Fue hace un mes: el cartel era gigante y se lo podía encontrar por todo Buenos Aires; en él se leía, sencillamente, "El hombre". Muchos pensaron que se trataba de una nueva tira de Suar. Pero a la semana apareció otro afiche similar, que decía "El libro". La cosa se ponía cada vez más extraña: nadie invierte tanto dinero en promocionar un pobre libro.

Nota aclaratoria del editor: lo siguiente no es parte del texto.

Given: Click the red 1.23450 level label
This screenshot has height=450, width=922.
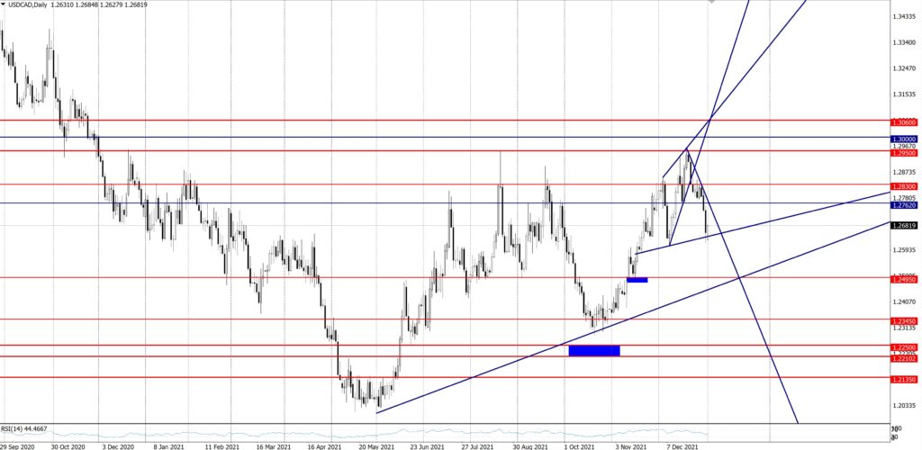Looking at the screenshot, I should [904, 320].
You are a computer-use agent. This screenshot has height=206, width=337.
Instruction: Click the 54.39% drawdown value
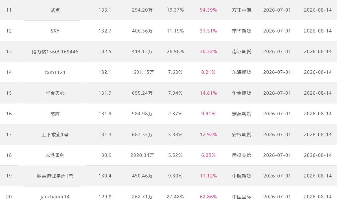(209, 10)
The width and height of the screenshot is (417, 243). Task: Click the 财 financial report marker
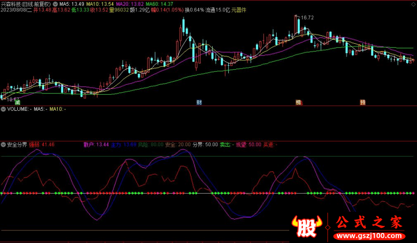(199, 103)
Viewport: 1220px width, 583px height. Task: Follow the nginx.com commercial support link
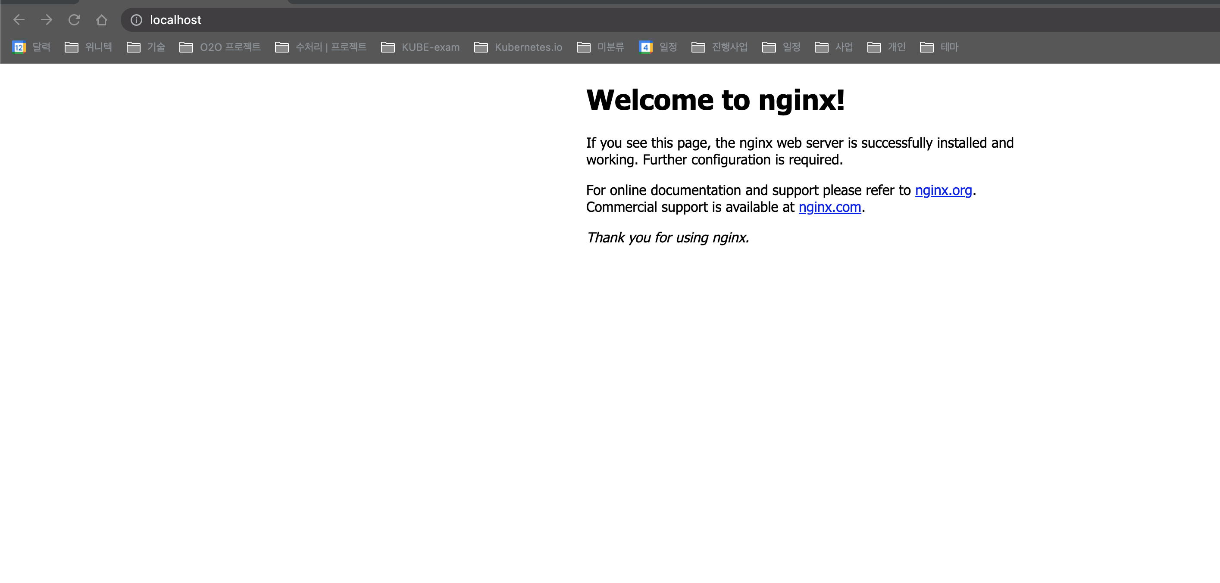pyautogui.click(x=829, y=207)
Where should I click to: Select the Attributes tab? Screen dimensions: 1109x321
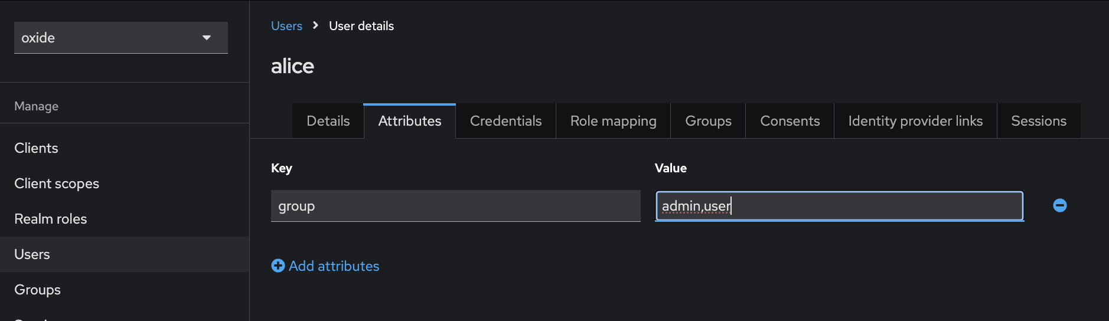(x=409, y=121)
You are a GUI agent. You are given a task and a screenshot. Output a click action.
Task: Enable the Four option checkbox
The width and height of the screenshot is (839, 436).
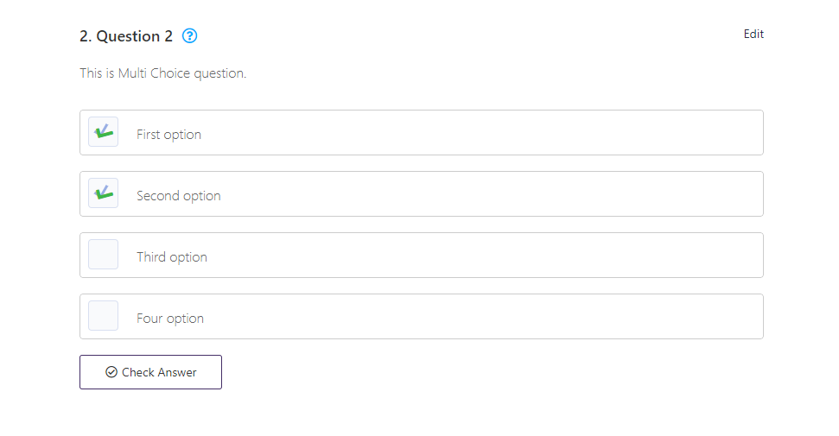coord(104,316)
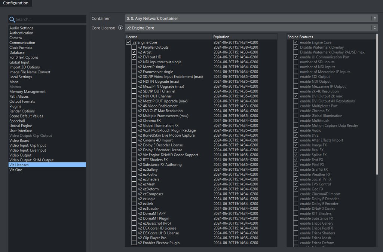383x252 pixels.
Task: Select the Configuration tab
Action: pos(16,3)
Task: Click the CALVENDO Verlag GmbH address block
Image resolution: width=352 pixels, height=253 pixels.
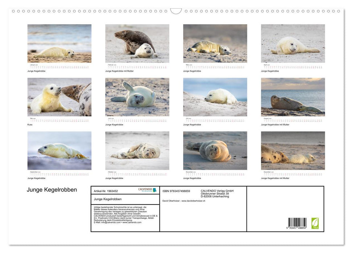Action: tap(218, 193)
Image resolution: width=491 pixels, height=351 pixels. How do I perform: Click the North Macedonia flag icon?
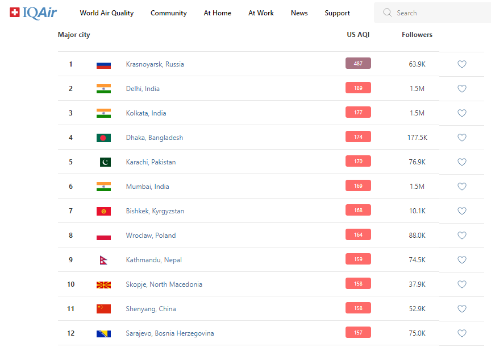tap(103, 284)
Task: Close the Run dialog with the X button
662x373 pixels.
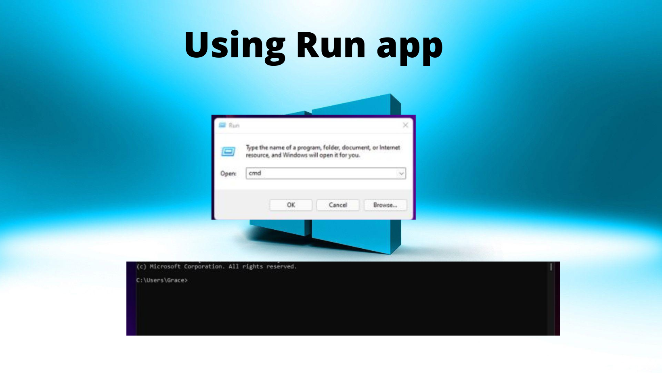Action: pos(405,125)
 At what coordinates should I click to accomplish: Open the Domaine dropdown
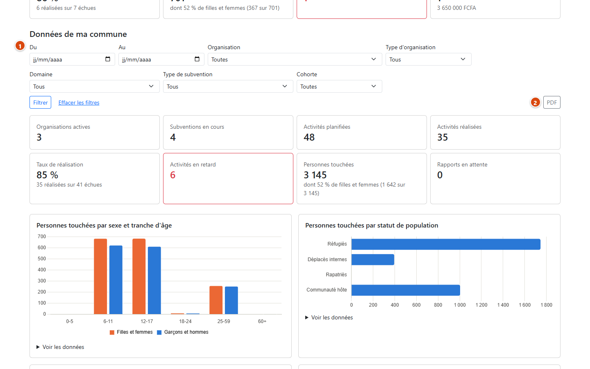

Por fin apareció el autor. El cordobés José Manuel de la Sota, precandidato a presidente, eligió esta puesta en escena para presentar su libro Quiero y puedo: retrato de mi vida personal y política, publicado por Sudamericana. De la Sota no está solo. Lo acompaña el recién salido El cambio justo, de Sergio Massa, un e-book que puede descargarse gratuitamente. Y Un futuro posible: trabajando consensos para alcanzar un país razonable, de Roberto Lavagna. Y Daniel Scioli: mil imágenes, testimonio, un hombre, un sueño, un libro ilustrado que editó Atlántida hace unas semanas.
Hay un misterio escondido detrás de estos lanzamientos. Ninguno de estos bodoques programáticos y autobiográficos va a llegar a la lista de best sellers. ¿Cuál es el sentido de su existencia? Hay dos destinos probables para estos estos textos. Uno es el de regalo a los amigos del candidato -su círculo rojo- y a sus seguidores: un poco de letra impresa para convencer a los creyentes. El otro destino es la mesa de saldos. ¿Por qué tanto trabajo? ¿Por qué se los dicta, se los tipea, se los corrige y se los editan aun sabiendo que nadie va a leerlos?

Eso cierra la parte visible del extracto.